Wednesday, August 28, 2013

Jobs and Freedom

Joey Fishkin

Fifty years ago, there was a March on Washington for Jobs and Freedom. Today, we remember it as a call for race-based civil rights and voting rights legislation. It was that: The marchers demanded the legislation that became the Civil Rights Act of 1964 and the Voting Rights Act of 1965, and the March itself helped build the political will that eventually broke the Southern filibuster. The marchers also called for enforcing that never-yet-enforced provision of the Fourteenth Amendment that would reduce the representation of states that disenfranchise some of their citizens. Perhaps we are more likely to remember the legislation that was won, and to forget the demands that were never met.

Threaded through the demands of the March on Washington for Jobs and Freedom were calls for economic justice. The marchers demanded a nationwide minimum wage of “at least” $2.00 (it was then $1.25, so a 60% raise), in order to “give all Americans a decent standard of living.” They demanded a “massive federal program to train and place all unemployed workers -- Negro and white -- on meaningful and dignified jobs at decent wages.” My colleague Willy Forbath has an excellent blog post today tracing the roots of these demands. He explains how these arguments for economic justice were deeply intertwined, from the start, with the calls for racial justice. We often think of the economic agenda of the 1930s and the civil rights agenda of the 1960s as entirely separate or even at odds, but there are deep continuities between the two.
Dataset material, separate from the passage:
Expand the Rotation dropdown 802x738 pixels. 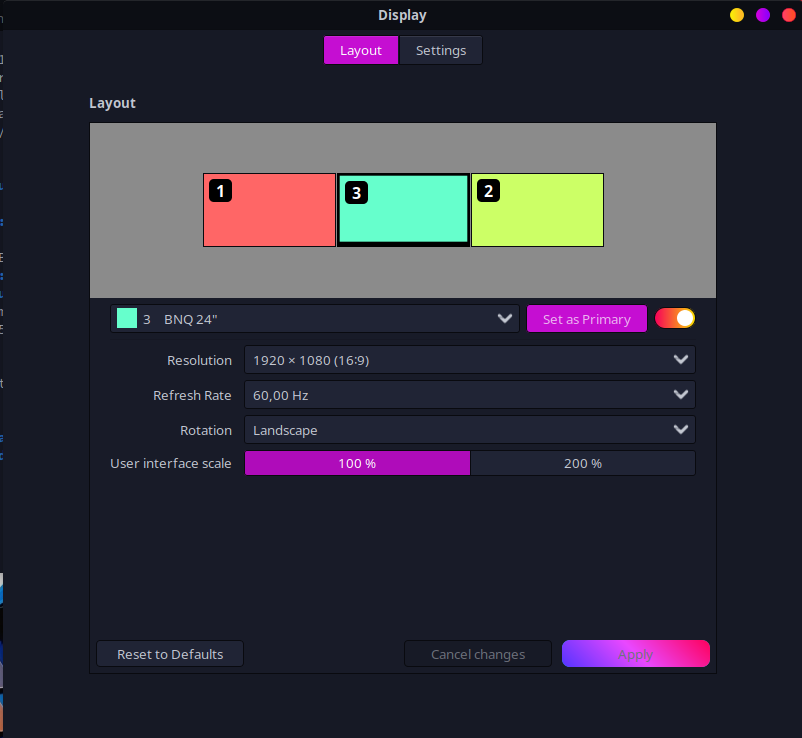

Today, the “I have a dream” speech has become, in American political memory, an icon very much like Brown v. Board of Education. Both no longer have any opponents at all, and instead are universally revered canonical texts that all sides claim. Just like Brown, the “dream” speech—mainly one line from it, the one about “will not be judged by the color of their skin but by the content of their character”—has become a favorite text of those who seek to interpret both Brown and the civil rights movement itself as clarion calls for colorblindness and nothing more. From this perspective it is confusing to try to understand why the economist Joseph Stiglitz would be telling us today that he was inspired by witnessing the events on the Mall to become an economist and focus on the problem of economic inequality. Perhaps now, in a new era of heightened concern about economic inequality and exclusion, it would be a good time to recover why racial justice and economic justice seemed, fifty years ago, to advocates of both, to be inextricable.